Saudi authorities executed a murderer in the holy city of Mecca today, the first death sentence to be carried out since before the Muslim fasting month of Ramadan.
Fahd al-Hasni, a Saudi, was put to death after being convicted of stabbing dead a fellow citizen, the interior ministry said in a statement published on the official SPA news agency.
Most people executed in Saudi Arabia are beheaded with a sword.
It was the 96th execution of the year in the ultra-conservative Muslim kingdom, which imposes the death penalty for offences including murder, drug trafficking, armed robbery, rape and apostasy.
The last execution in the Gulf country took place on May 29, more than a week before Ramadan began.
There were no beheadings during the fasting month and the following Eid al-Fitr feast.

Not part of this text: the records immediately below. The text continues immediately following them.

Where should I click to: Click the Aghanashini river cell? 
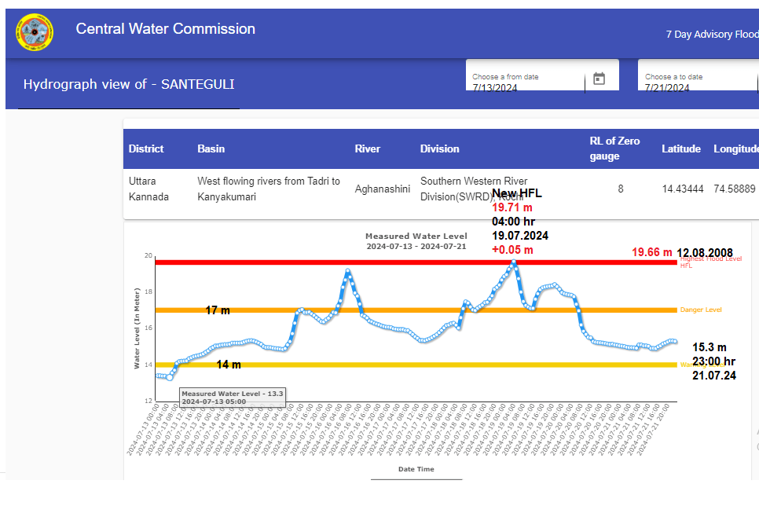click(382, 189)

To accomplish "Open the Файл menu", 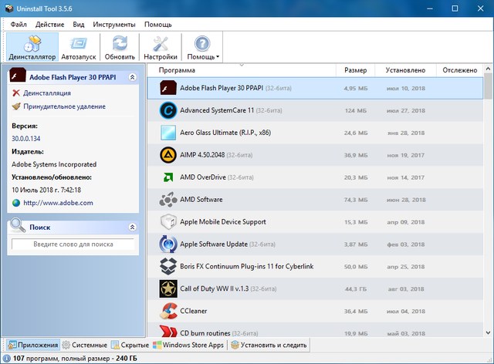I will pyautogui.click(x=19, y=24).
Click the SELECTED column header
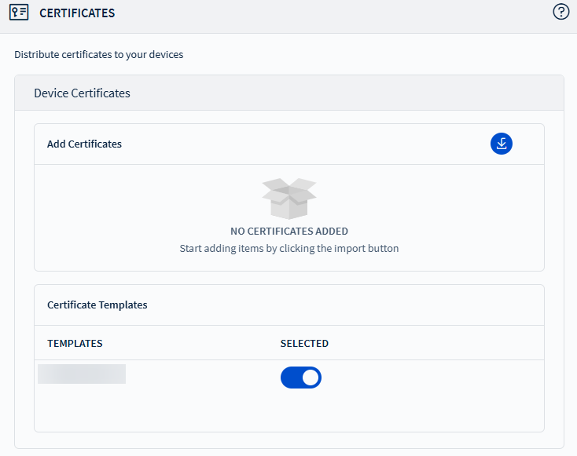The height and width of the screenshot is (456, 577). (x=304, y=344)
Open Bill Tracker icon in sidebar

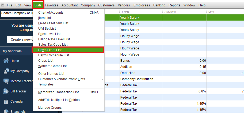[x=6, y=91]
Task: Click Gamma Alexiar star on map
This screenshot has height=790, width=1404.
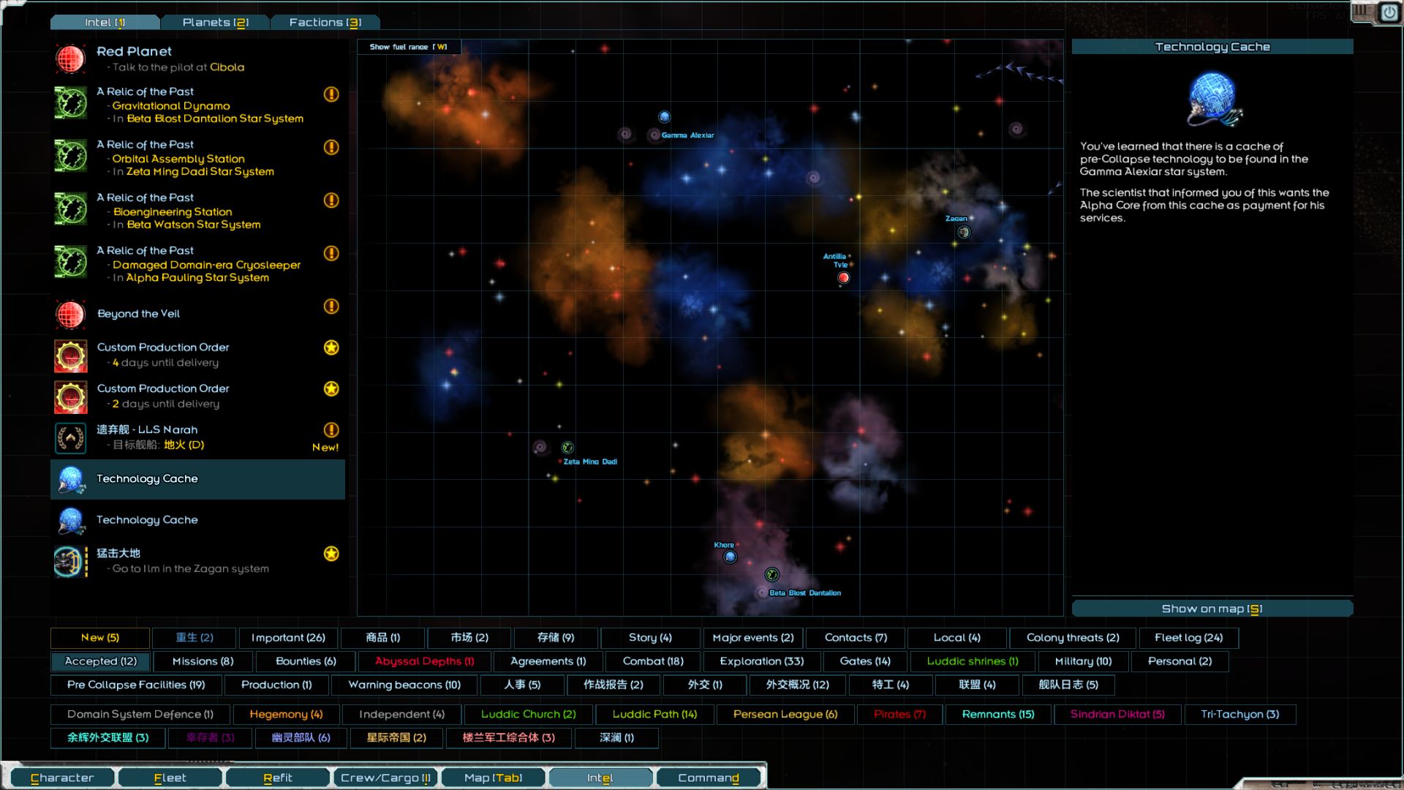Action: tap(664, 117)
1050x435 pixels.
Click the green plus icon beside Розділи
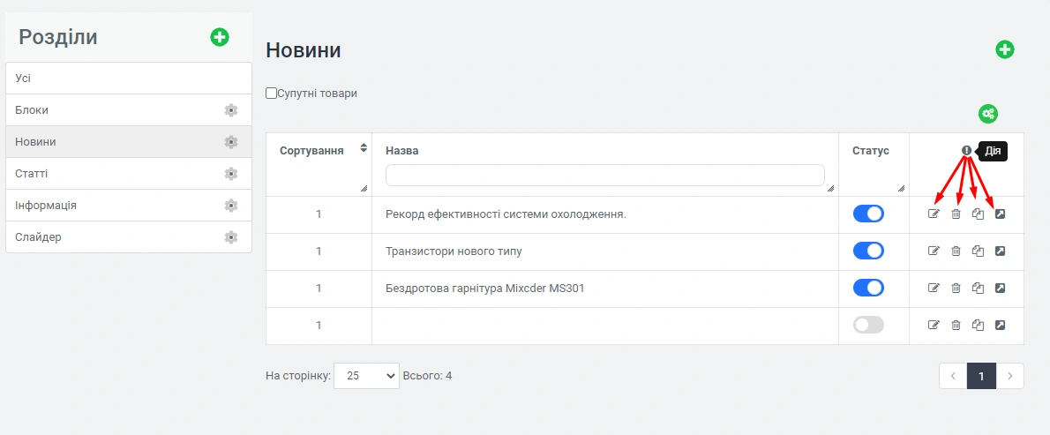click(220, 37)
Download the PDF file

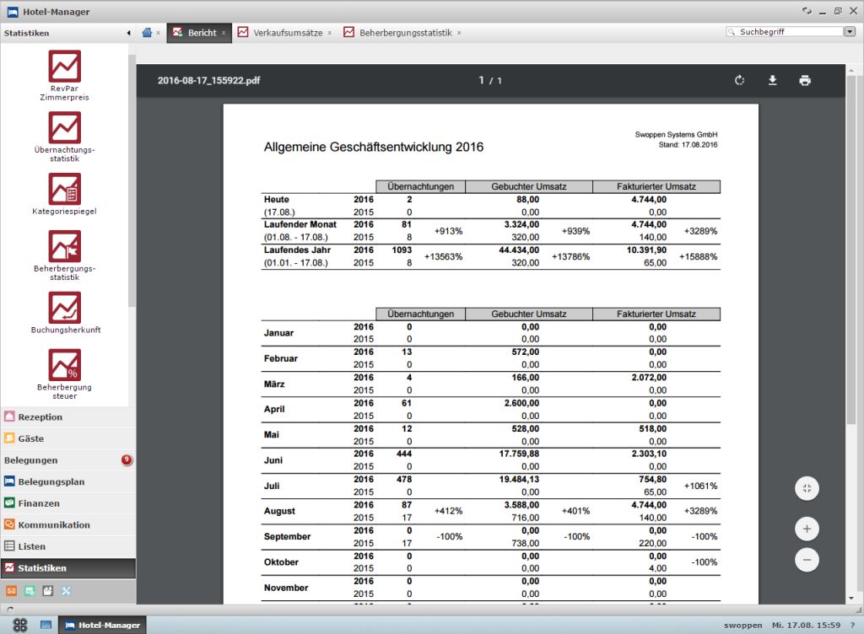click(x=772, y=80)
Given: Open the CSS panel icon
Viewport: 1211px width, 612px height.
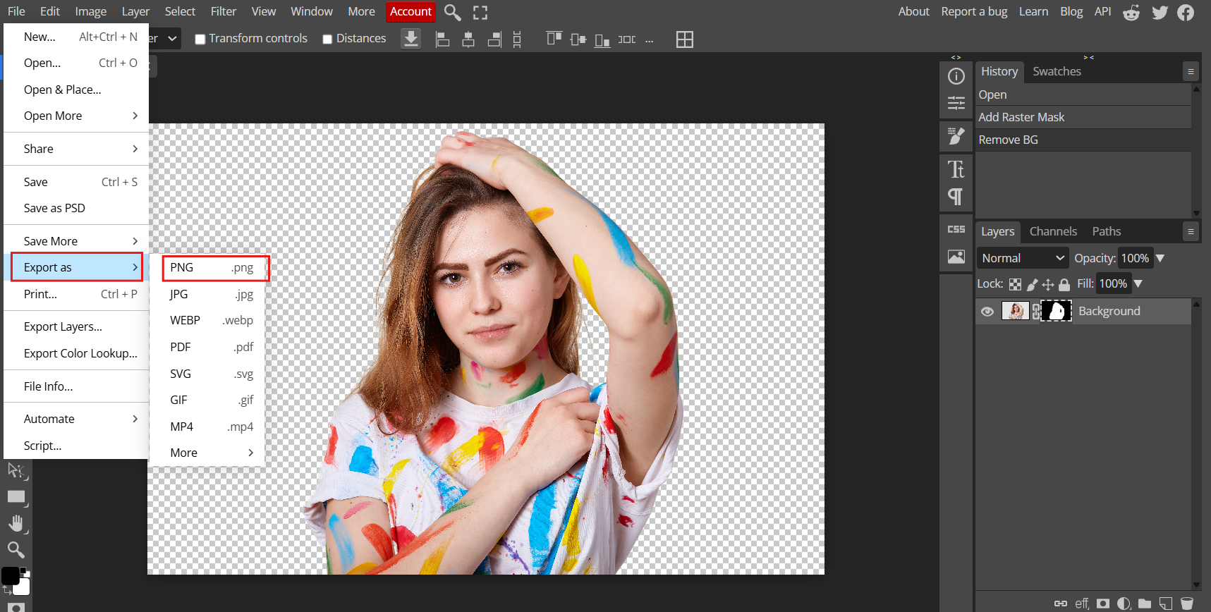Looking at the screenshot, I should (x=956, y=230).

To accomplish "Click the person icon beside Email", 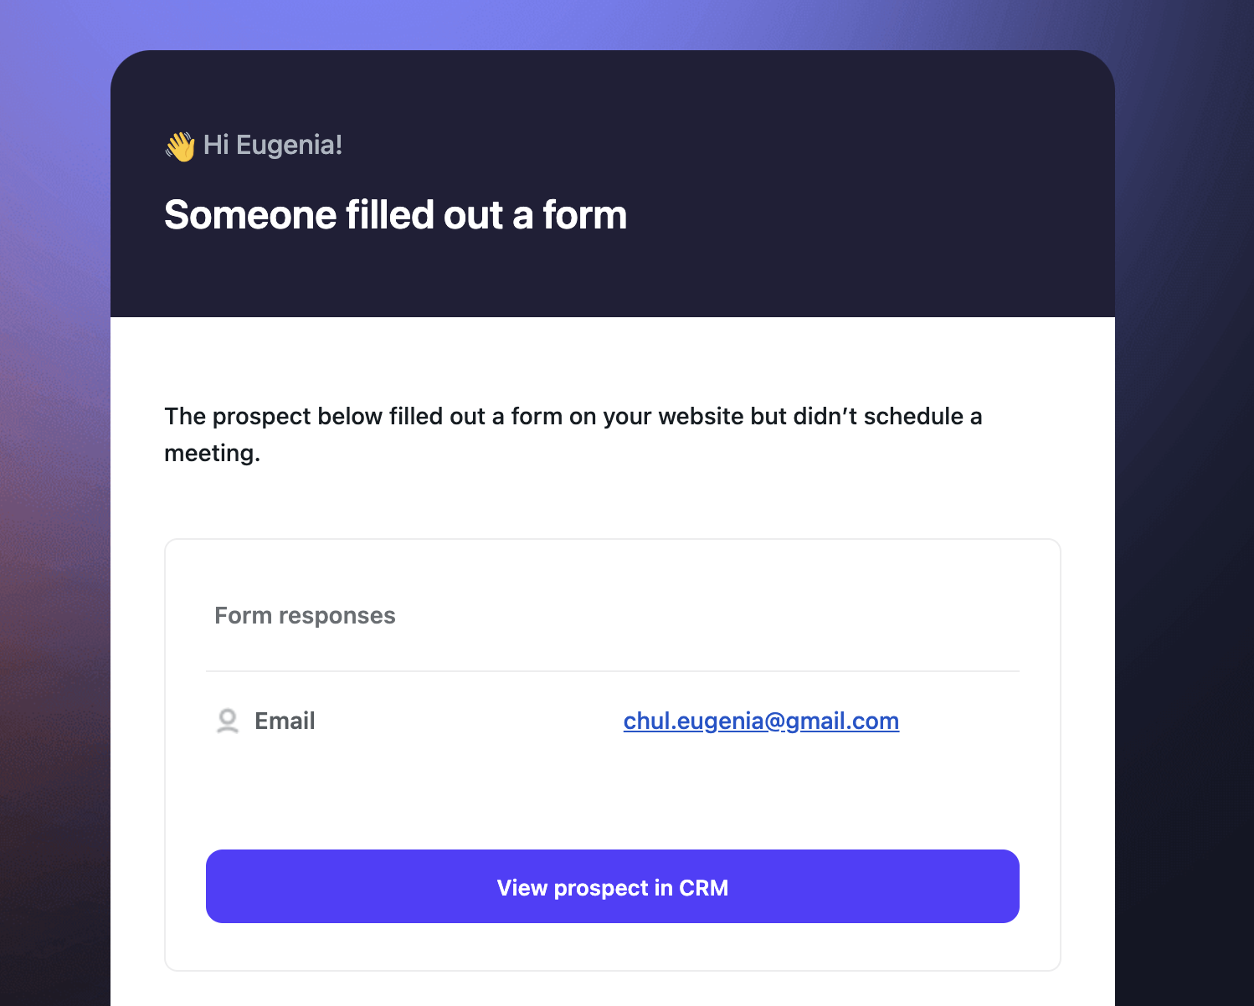I will tap(228, 721).
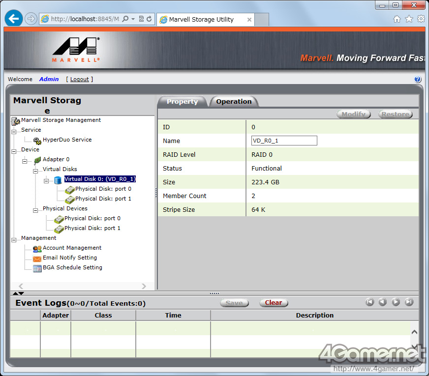Screen dimensions: 429x376
Task: Click the Logout link
Action: (79, 79)

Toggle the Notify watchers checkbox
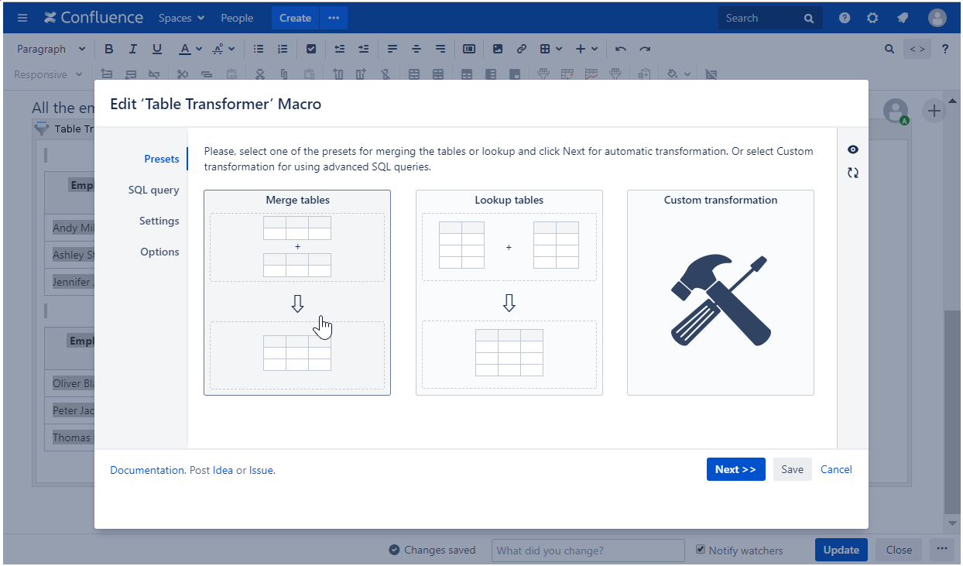click(701, 550)
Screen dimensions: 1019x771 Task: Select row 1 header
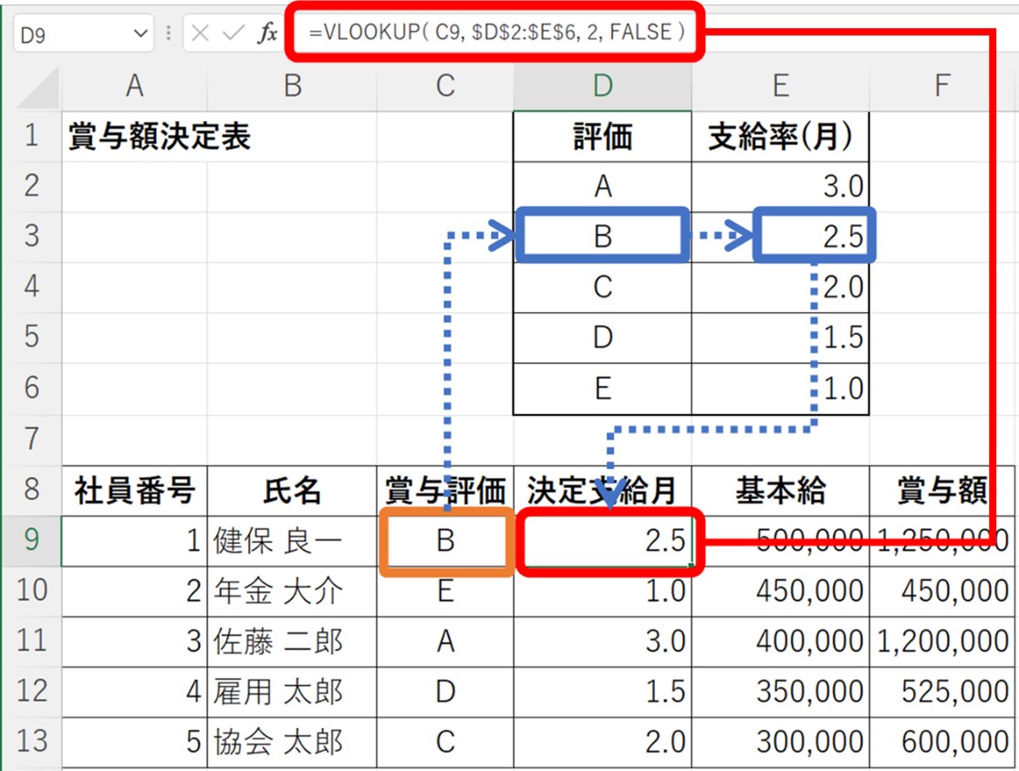point(31,137)
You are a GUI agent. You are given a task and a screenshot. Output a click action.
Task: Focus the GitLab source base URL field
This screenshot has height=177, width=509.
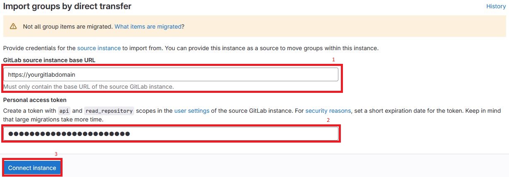click(171, 75)
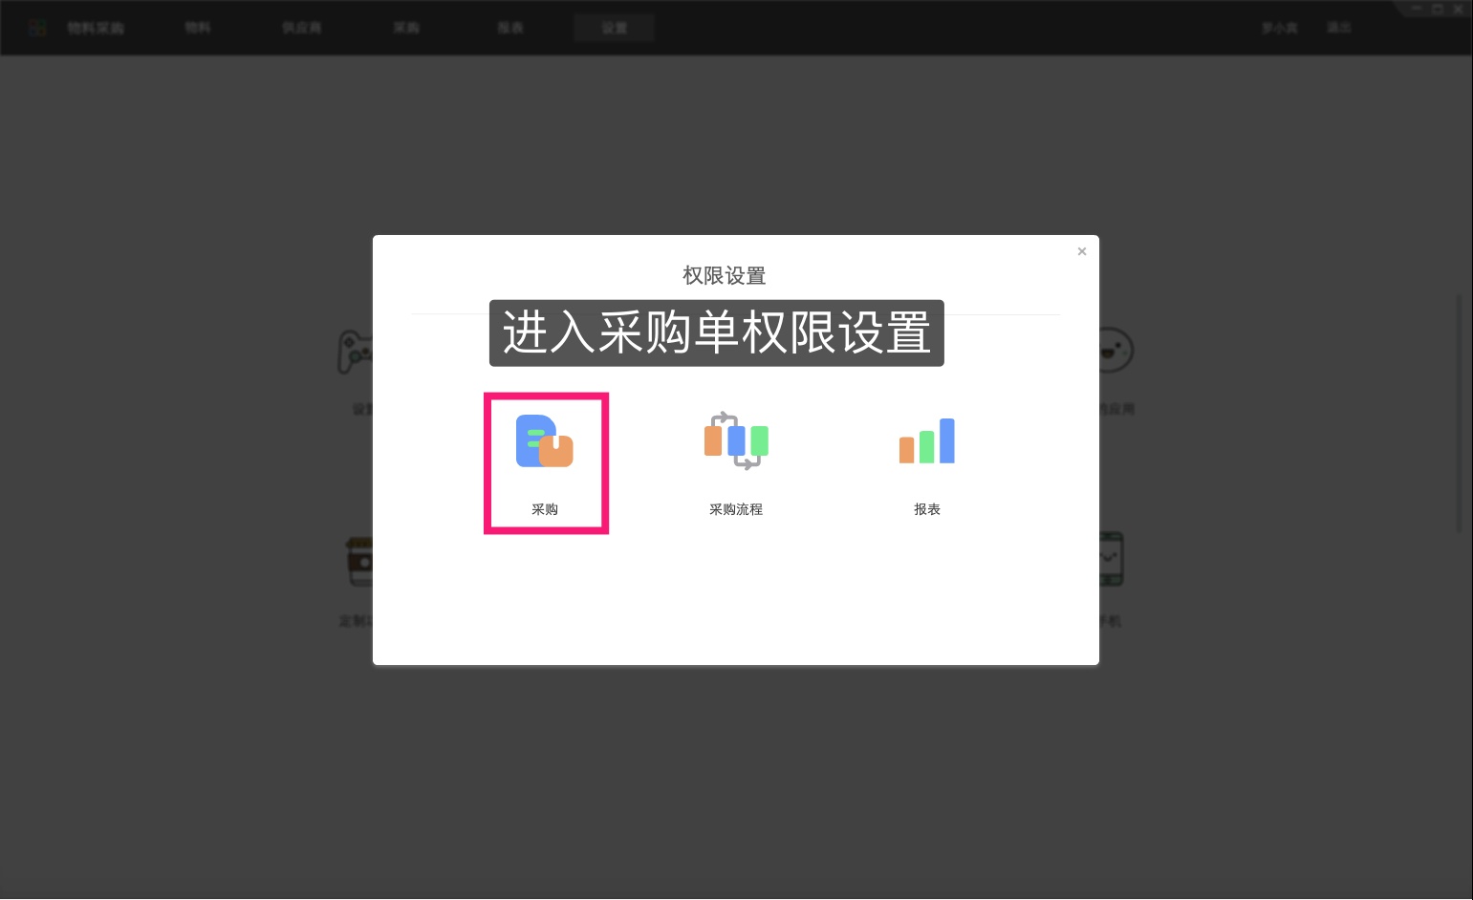Open the 供应商 section
The width and height of the screenshot is (1473, 900).
point(301,27)
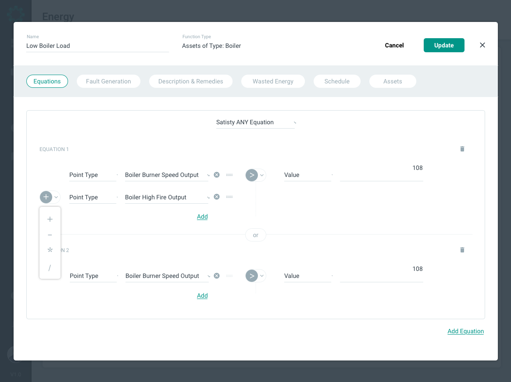Image resolution: width=511 pixels, height=382 pixels.
Task: Click the greater-than comparison operator in Equation 1
Action: tap(251, 175)
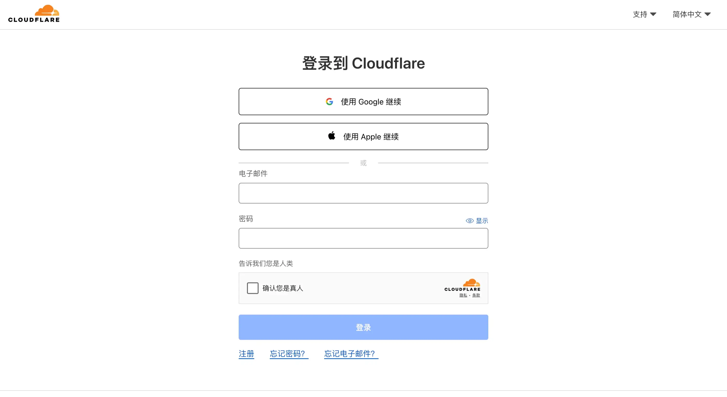Check the 确认您是真人 checkbox
This screenshot has width=727, height=397.
pyautogui.click(x=253, y=288)
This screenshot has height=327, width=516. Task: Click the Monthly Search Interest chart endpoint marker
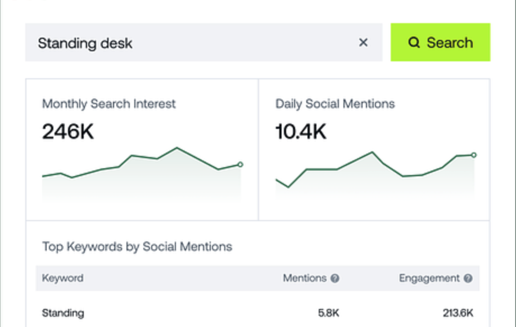click(240, 164)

Rights group Amnesty International says the kingdom carried out at least 158 death sentences last year, making it the third most prolific executioner after Iran and Pakistan. Its figures do not include secretive China.
The London-based watchdog has said that the rate of executions this year is “higher than at the same point last year”.
Murder and drug trafficking cases account for the majority of Saudi executions, although 47 people were put to death for “terrorism” offences on a single day in January.
They included prominent Shiite cleric Nimr al-Nimr, whose execution prompted Iranian protesters to torch Saudi diplomatic missions triggering the severing of relations between the Middle East’s leading Sunni and Shiite powers.